**Supplied material:**
^^^^

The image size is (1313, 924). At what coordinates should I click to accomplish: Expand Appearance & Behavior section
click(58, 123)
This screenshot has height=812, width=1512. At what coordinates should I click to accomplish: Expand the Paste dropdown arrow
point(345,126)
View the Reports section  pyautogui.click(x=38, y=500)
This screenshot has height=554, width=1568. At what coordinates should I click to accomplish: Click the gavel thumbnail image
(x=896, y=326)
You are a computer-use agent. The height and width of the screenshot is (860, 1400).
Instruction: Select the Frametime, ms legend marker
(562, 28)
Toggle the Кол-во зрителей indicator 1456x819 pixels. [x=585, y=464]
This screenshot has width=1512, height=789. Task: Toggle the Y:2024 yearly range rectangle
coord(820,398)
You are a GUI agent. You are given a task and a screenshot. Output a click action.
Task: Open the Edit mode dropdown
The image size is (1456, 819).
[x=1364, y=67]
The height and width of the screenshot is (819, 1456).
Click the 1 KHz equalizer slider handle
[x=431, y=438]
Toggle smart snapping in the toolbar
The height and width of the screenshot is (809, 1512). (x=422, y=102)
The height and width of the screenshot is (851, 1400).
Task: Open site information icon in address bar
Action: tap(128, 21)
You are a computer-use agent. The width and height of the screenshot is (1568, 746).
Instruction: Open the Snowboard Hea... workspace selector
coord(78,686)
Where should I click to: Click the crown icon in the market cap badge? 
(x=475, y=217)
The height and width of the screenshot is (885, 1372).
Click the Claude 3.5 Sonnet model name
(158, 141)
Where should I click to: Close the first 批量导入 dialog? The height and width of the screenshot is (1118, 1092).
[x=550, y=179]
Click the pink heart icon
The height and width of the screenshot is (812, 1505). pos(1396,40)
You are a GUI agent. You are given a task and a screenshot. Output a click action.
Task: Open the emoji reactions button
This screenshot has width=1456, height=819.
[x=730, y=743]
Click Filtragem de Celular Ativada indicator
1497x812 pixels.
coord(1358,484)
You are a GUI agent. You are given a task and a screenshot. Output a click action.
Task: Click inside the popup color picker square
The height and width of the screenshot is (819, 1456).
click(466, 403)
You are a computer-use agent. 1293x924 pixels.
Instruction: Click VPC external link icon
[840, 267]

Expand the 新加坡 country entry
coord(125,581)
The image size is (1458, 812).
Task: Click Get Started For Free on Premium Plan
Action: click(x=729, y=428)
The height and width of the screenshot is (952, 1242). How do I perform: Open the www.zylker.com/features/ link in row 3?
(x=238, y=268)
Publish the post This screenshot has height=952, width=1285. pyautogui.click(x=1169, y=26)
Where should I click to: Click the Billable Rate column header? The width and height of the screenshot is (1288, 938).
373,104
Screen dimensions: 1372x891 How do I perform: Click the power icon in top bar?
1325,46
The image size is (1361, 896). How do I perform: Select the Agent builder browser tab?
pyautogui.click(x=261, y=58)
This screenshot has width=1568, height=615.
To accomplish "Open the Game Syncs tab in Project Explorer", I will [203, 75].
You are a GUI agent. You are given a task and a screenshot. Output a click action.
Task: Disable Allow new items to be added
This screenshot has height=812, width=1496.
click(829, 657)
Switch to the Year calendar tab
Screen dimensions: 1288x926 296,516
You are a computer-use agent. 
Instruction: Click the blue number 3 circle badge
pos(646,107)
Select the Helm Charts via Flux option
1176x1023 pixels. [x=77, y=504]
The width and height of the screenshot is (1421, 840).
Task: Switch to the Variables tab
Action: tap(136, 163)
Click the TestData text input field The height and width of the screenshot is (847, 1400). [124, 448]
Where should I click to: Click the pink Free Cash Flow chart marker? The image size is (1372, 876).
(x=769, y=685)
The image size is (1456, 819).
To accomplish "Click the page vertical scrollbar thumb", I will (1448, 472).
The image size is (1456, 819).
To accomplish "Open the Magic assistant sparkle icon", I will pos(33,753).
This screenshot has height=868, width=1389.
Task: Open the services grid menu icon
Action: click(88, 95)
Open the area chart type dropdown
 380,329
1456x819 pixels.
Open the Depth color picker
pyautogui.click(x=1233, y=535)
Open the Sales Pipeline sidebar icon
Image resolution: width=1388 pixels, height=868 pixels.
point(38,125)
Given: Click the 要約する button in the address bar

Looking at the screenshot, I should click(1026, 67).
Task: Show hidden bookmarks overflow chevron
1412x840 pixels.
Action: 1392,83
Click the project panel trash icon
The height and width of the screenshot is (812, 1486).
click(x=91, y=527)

^^^^

**Directions for this task:** Nothing but the lines from the start of the data through the line holding "Task: Open the emoji reactions button" should be restated, and each one exactly.

**Solved exercise:**
The image size is (1313, 924). At what coordinates should I click to accomplish: Expand Appearance & Behavior section
click(58, 123)
This screenshot has height=812, width=1512. At what coordinates should I click to accomplish: Expand the Paste dropdown arrow
point(345,126)
View the Reports section  pyautogui.click(x=38, y=500)
This screenshot has height=554, width=1568. At what coordinates should I click to accomplish: Click the gavel thumbnail image
(x=896, y=326)
You are a computer-use agent. The height and width of the screenshot is (860, 1400).
Instruction: Select the Frametime, ms legend marker
(562, 28)
Toggle the Кол-во зрителей indicator 1456x819 pixels. [x=585, y=464]
This screenshot has width=1512, height=789. Task: Toggle the Y:2024 yearly range rectangle
coord(820,398)
You are a GUI agent. You are given a task and a screenshot. Output a click action.
Task: Open the Edit mode dropdown
The image size is (1456, 819).
[x=1364, y=67]
The height and width of the screenshot is (819, 1456).
Click the 1 KHz equalizer slider handle
[x=431, y=438]
Toggle smart snapping in the toolbar
The height and width of the screenshot is (809, 1512). (x=422, y=102)
The height and width of the screenshot is (851, 1400).
Task: Open site information icon in address bar
Action: tap(128, 21)
You are a computer-use agent. The width and height of the screenshot is (1568, 746).
Instruction: Open the Snowboard Hea... workspace selector
coord(78,686)
Where should I click to: Click the crown icon in the market cap badge? 
(x=475, y=217)
The height and width of the screenshot is (885, 1372).
Click the Claude 3.5 Sonnet model name
(158, 141)
Where should I click to: Close the first 批量导入 dialog? The height and width of the screenshot is (1118, 1092).
[x=550, y=179]
Click the pink heart icon
The height and width of the screenshot is (812, 1505). pos(1396,40)
You are a GUI agent. You are given a task and a screenshot. Output a click action.
Task: Open the emoji reactions button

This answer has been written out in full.